Work to complete ▸ From the line that contains "This screenshot has height=188, width=469." down to the final line below, please repeat each line exactly and nothing more, with no pictures.

Source information ▸
########

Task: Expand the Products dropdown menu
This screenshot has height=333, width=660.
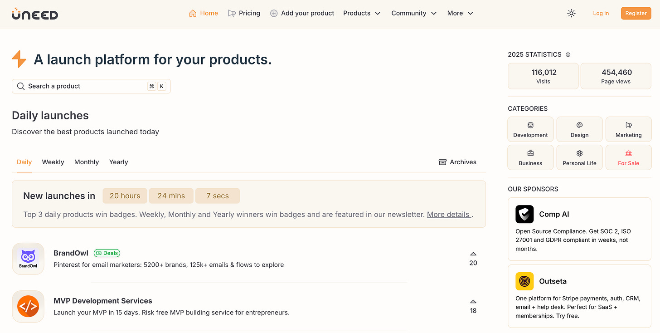Action: (362, 14)
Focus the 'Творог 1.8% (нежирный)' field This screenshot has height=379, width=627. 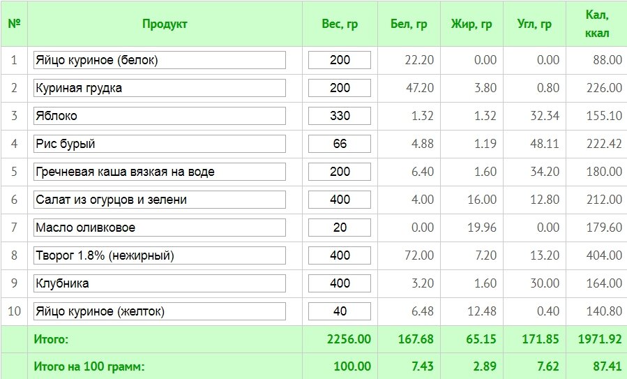160,255
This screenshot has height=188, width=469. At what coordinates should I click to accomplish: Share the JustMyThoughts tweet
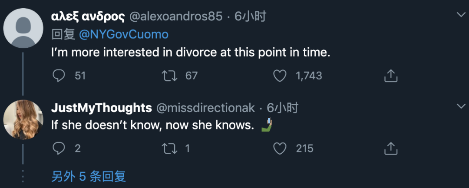[391, 148]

########

Solution to the problem ▸
This screenshot has height=188, width=469. At what coordinates should I click to accomplish: Share the JustMyThoughts tweet
[391, 148]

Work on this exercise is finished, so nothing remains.